Return the lines of the data below starting at the one holding "Remove Julie Chang using the X icon" and ending at the one holding "At what coordinates", word for word, leaving every picture out.

[[ Recorded information, beginning ]]

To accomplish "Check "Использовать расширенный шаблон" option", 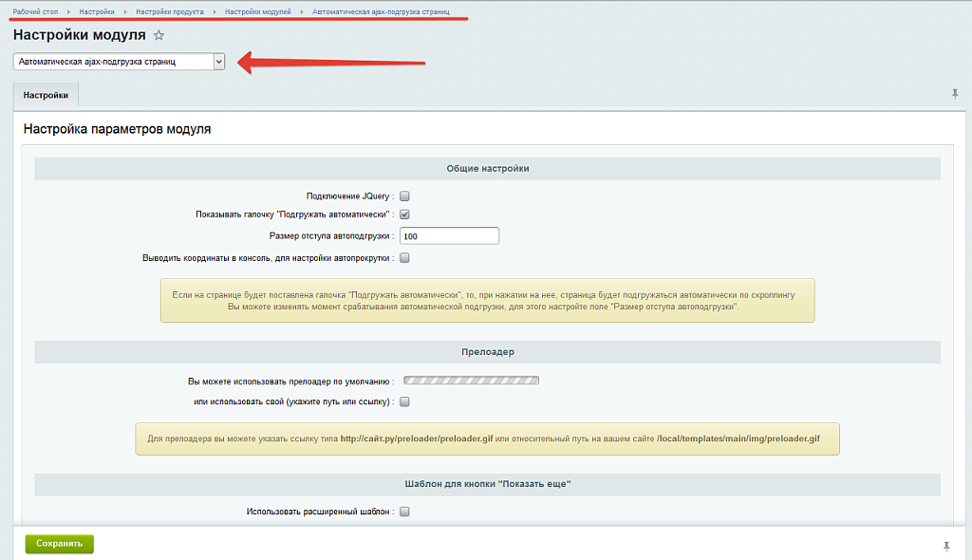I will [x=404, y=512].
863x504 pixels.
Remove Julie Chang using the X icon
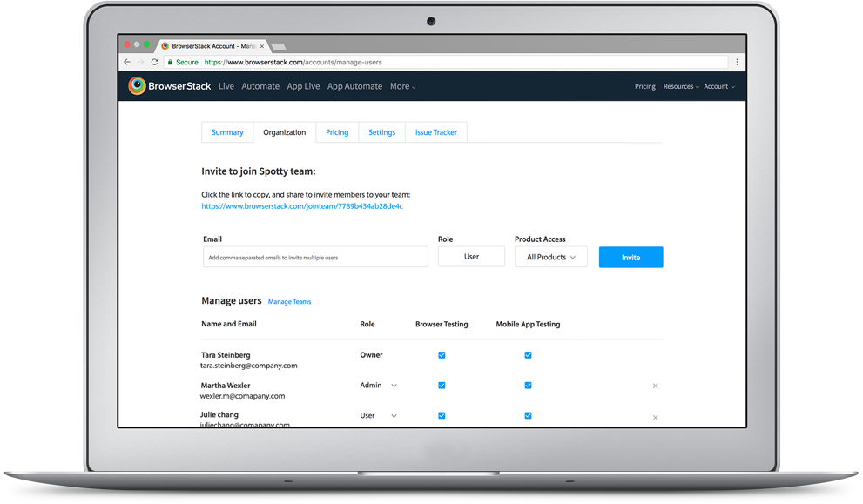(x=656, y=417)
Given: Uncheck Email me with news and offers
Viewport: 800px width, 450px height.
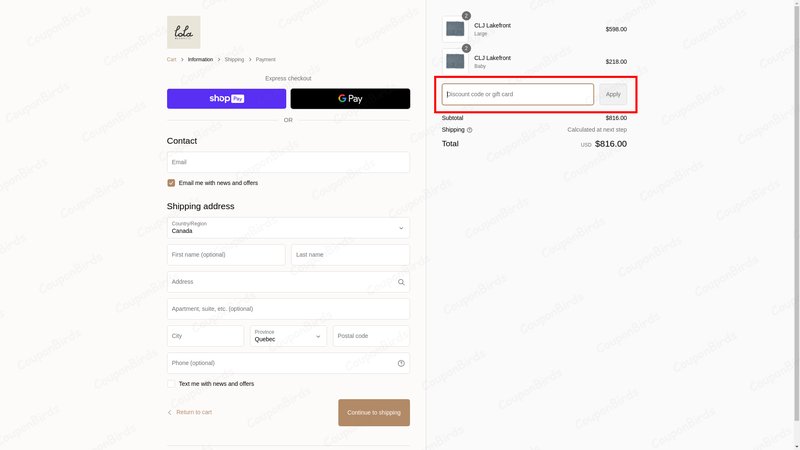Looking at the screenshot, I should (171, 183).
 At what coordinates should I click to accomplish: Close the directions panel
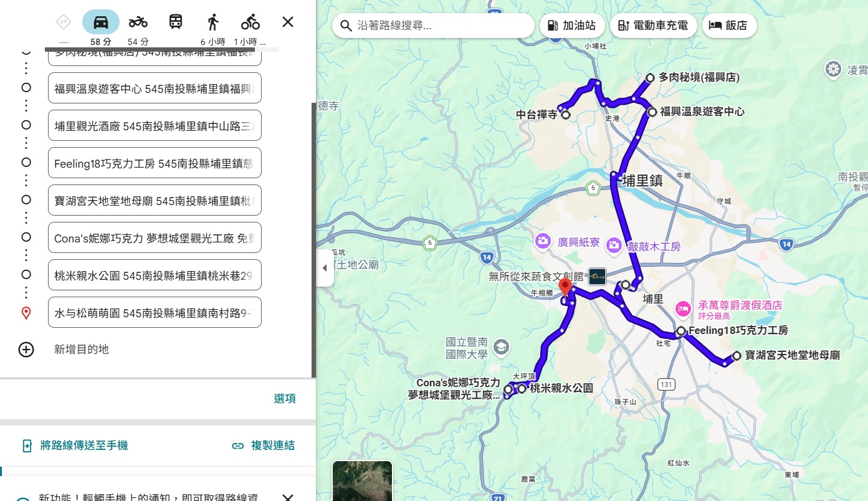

[[ Recorded information, end ]]
[[ Recorded information, beginning ]]

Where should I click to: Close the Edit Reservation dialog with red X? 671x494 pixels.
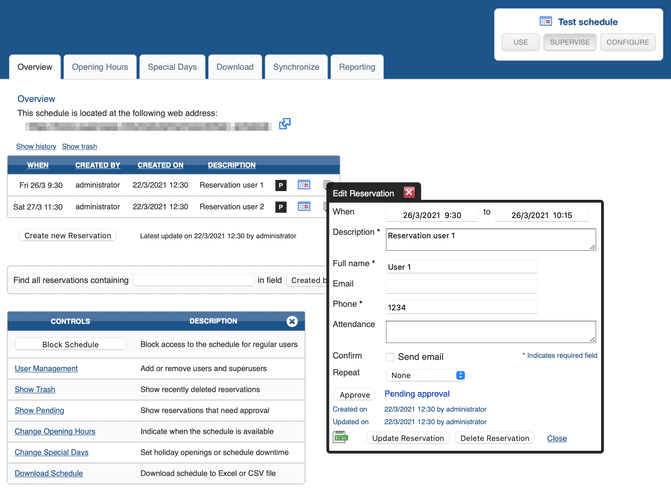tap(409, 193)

[[ Recorded information, end ]]

▸ Output of the task
Remove Julie Chang using the X icon
(x=656, y=417)
Given: Uncheck Email me with news and offers
Viewport: 800px width, 450px height.
Looking at the screenshot, I should (171, 183).
 At what coordinates should I click to accomplish: Close the directions panel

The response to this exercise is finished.